▸ Record set
■ ■ ■ ■ ■
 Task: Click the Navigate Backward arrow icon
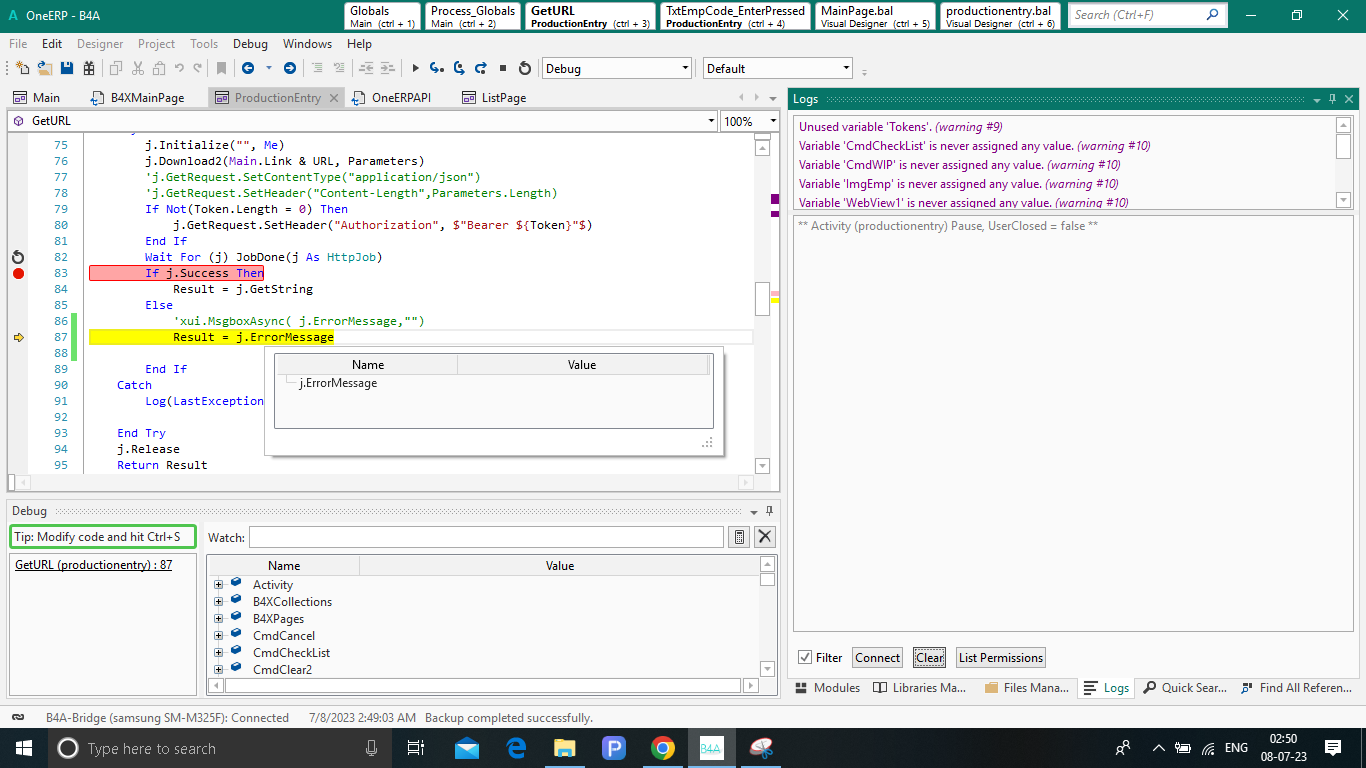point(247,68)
■ ■ ■ ■ ■
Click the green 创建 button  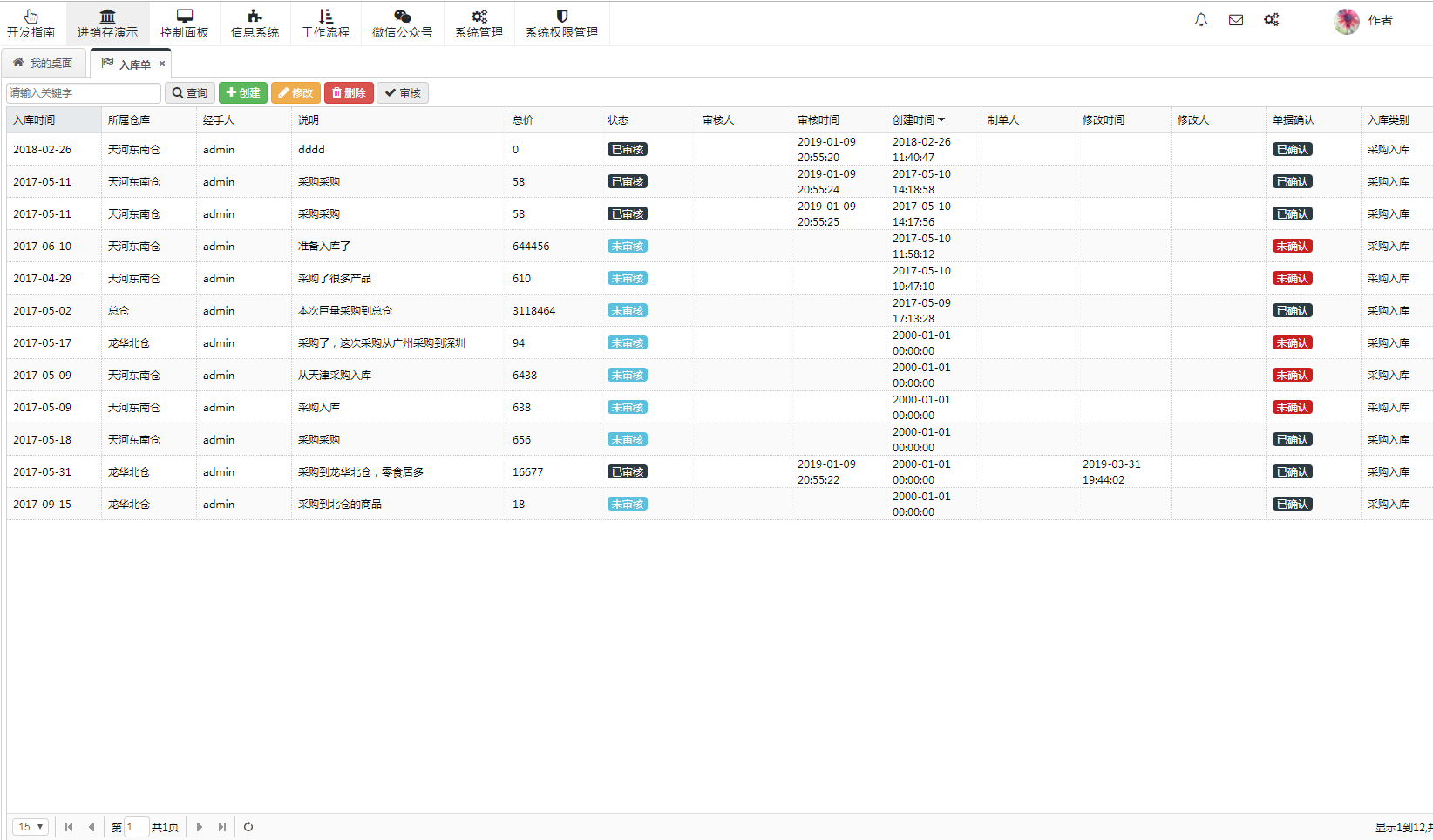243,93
■ ■ ■ ■ ■
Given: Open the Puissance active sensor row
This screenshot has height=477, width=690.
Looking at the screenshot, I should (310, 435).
■ ■ ■ ■ ■
▸ What you have to do
Please count the lines of the data above that contain the string "screenshot", treating uppercase and lowercase as different. Reply with the number only.

▸ Response below
2